帝国データバンクは3月8日、 「物価高倒産」動向調査(2023年2月)について発表した。それによると、2月の発生件数は53件で、月間最多だった2023年1月(50件)を上回り、8か月連続で最多を更新した。
53件を業種別にみると、「運輸・通信業」「小売業」(各10件)がトップ。以下、「建設業」「卸売業」(各9件)、「製造業」(8件)の順。業種詳細別では、「運輸業」(10件)でトップ。以下、「飲食料品製造」(6件)、「職別工事業」「総合工事業」「飲食料品小売」「飲食店」(各4件)が続いており、価格転嫁率の低い業種が目立った。
負債規模別にみると、「1億~5億円未満」が 17件でトップ。次いで、「5000万~1億円未満」(12件)、「10億~50億円未満」(9件)と続く。中規模以上の倒産が目立つ。
要因別にみると、2022年度(23年2月まで)は、「原材料」が37.0%で最多。次いで、「エネルギーコスト」(24.6%)、「包装・資材」(20.7%)と続く。また、「人件費」「円安」に続き「物流」が3.5%となっている。
帝国データバンクの発表によると、2月の全国企業倒産は574件発生し、10か月連続で前年同月から増加となった。年度でみても、すでに前年度を上回っている。物価高倒産もすでに前年度を大きく上回っており、前年度比約3倍となる見込みだ。個別の倒産事例をみると、コロナ禍で経営体力を消耗している状態が続くなか、最後の追い打ちとして物価高の影響を受け、事業継続を“あきらめる”ケースがほとんどだという。

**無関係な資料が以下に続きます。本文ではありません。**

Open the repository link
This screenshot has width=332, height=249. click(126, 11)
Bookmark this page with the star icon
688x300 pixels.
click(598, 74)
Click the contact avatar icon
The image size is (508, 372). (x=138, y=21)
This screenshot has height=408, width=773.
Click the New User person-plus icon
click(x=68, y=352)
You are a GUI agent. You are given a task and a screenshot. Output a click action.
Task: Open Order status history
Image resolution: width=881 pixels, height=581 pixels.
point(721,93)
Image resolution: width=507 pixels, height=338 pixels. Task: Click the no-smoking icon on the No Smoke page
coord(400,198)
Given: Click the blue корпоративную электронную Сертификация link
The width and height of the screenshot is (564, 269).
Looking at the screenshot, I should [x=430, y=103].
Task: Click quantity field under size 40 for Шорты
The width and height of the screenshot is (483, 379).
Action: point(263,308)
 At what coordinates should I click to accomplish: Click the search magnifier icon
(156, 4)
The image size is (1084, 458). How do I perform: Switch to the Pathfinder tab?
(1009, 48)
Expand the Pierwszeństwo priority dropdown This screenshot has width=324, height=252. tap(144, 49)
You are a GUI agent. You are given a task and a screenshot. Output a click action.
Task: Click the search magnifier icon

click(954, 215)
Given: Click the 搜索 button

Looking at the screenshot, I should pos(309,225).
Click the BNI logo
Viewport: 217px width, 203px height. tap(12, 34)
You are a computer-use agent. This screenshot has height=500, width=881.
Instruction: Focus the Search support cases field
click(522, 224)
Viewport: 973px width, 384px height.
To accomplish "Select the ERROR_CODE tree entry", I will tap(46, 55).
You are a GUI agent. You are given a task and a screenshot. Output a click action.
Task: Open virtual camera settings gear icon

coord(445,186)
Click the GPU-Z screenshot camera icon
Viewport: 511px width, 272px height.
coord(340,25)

また、これらの数字は、個別の取材の中で倒産理由が判明したケースのみ集計したもので、「あくまで氷山の一角に過ぎず、実際にはさらに多方面に、物価高の影響が広がっている可能性が高い。物価高への対策が急務であるなか、2月28日に発表した『「食品主要195社」価格改定動向調査』にもあるように当面、値上げラッシュは続くとみている。今後も建設業や飲食関係など価格転嫁率の低い業種を中心に、物価高倒産も引き続き増加傾向で推移していくだろう」と分析している。